PROVIDED TEXT:
UPI’s growth is compounding 50% annually and it represents 40% of all payments.

BCG expects UPI to triple to $10T of transactions by 2026, meaning cash will be dying.

In a span of just six years, India, primarily a cash-based economy, now leads the world in real-time digital payments, accounting for almost 40 per cent of all such transactions.

The mass adoption of UPI during the COVID-19 pandemic has extended far beyond the urban to even rural India, an effect that left the experts in amazement.

As the success of the UPI grows, so does its attractiveness and acceptance by other countries; for instance, on February 21, 2023, India and Singapore launched cross-border connectivity between UPI and its equivalent in Singapore called PayNow, enabling low-cost and faster cross-border transactions.

https://economictimes.indiatimes.com/news/economy/finance/indias-digital-payments-market-will-more-than-triple-to-10-trillion-by-2026-report/articleshow/98522718.cms?from=mdr

LOL NCR.

Then you’ve got this more direct and recent analogue of Diebold Nixdorf, NCR’s ATM competitor, declaring bankruptcy.

Diebold has struggled with debt since it acquired Germany-based Wincor Nixdorf AG for $1.8 billion in 2016. After taking on significant debt in that deal, the newly-combined company faced flat or declining sales in its core business of selling ATMs to banks and checkout machines to retail customers.

https://www.reuters.com/legal/atm-maker-diebold-nixdorf-files-bankruptcy-cut-2-bln-debt-2023-06-01/

Too much debt, shitty business model, terrible execution.

Remind you of anyone?

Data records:

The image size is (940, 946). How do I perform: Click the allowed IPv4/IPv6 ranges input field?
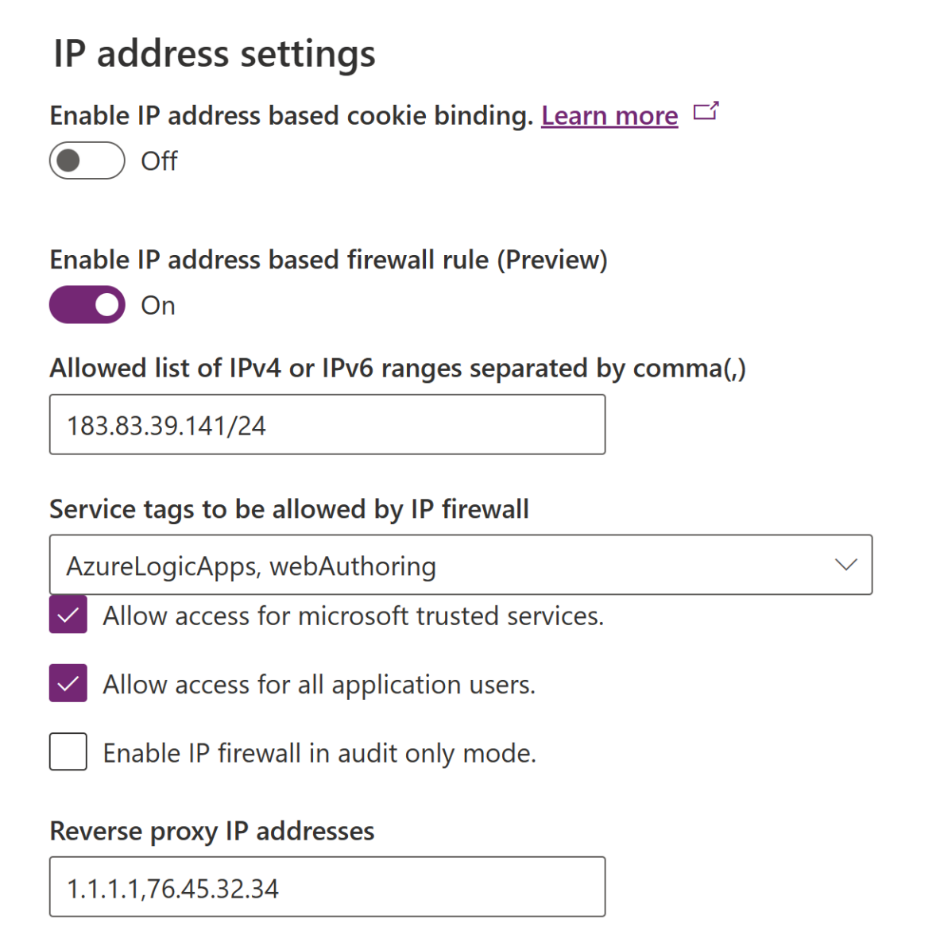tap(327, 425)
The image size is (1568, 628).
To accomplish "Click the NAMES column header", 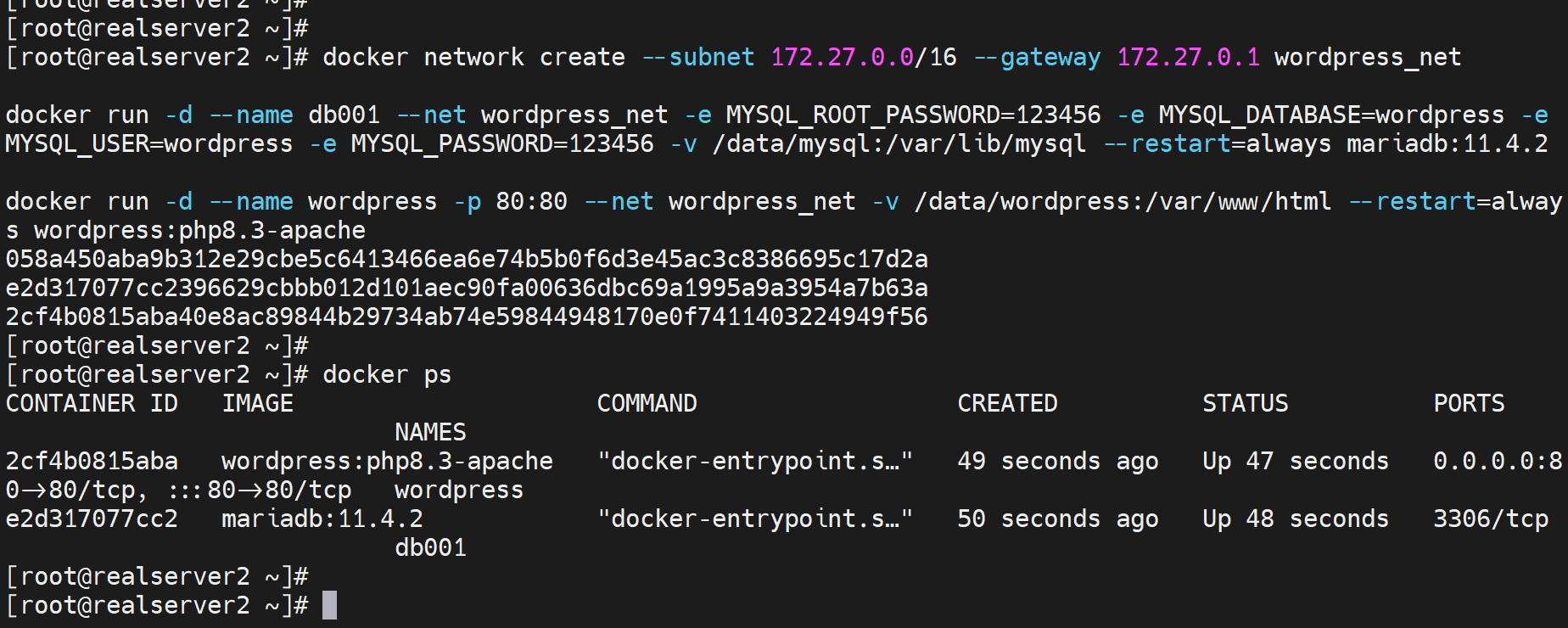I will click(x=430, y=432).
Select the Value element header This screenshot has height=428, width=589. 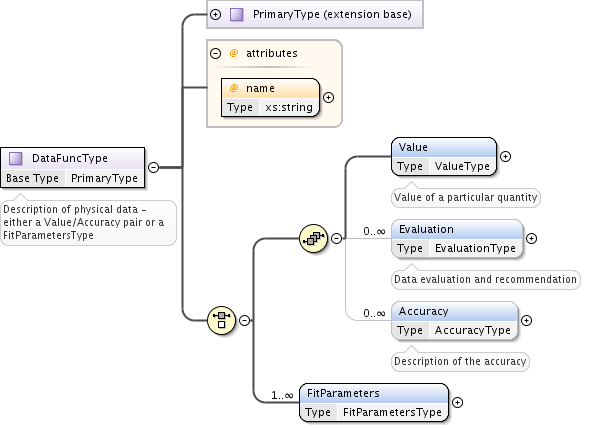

TASK 1:
According to the post on UPI and ATM makers, on what date did India and Singapore launch cross-border connectivity between UPI and PayNow?
TASK 2:
Name every country mentioned in the post on UPI and ATM makers.
TASK 3:
Carry the post on UPI and ATM makers forward from its final line.
These records were taken from a different source than the post on UPI and ATM makers.

EXPECTED ANSWER 1:
February 21, 2023.

EXPECTED ANSWER 2:
India, Singapore, Germany

EXPECTED ANSWER 3:
BONUS

TOAST POS

Full Article and below is Excerpt

We were told Clover suspended its ordering fee indefinitely, but being a payments company they haven’t bothered to supply any definitive declaration.

While Toast merchants might be celebrating this in the short term, hear us clearly:

Toast lacks all vestiges of anything resembling morality, and Toast merchants will pay for this shortfall.

What transpired with the $0.99 fee was but a brief taste of what those of us in the industry already know: Toast is truly a monster.

Toast merchants by and large have no idea what the hell is going on and the pushback on Toast’s fee was from a very small percentage of Toast merchants who bothered to (probably accidentally) read an email from Toast.

The problem for Toast merchants now is that Toast is on track to lose $300M this year.

Precisely the amount of revenue the fee would close.

Toast cannot sustain this rate of losses for more than 3 more years before they have to shore up the balance sheet.

Frankly, we’re curious to see how Toast takes this learning to pummel merchants on payments.

We bet that within a year Toast will find a way to make the revenue through direct merchant fees, likely mandating the $0.99 fee but letting the merchants make the call on eating it.

Why did Toast drop the fee?

Not because merchants pushed back.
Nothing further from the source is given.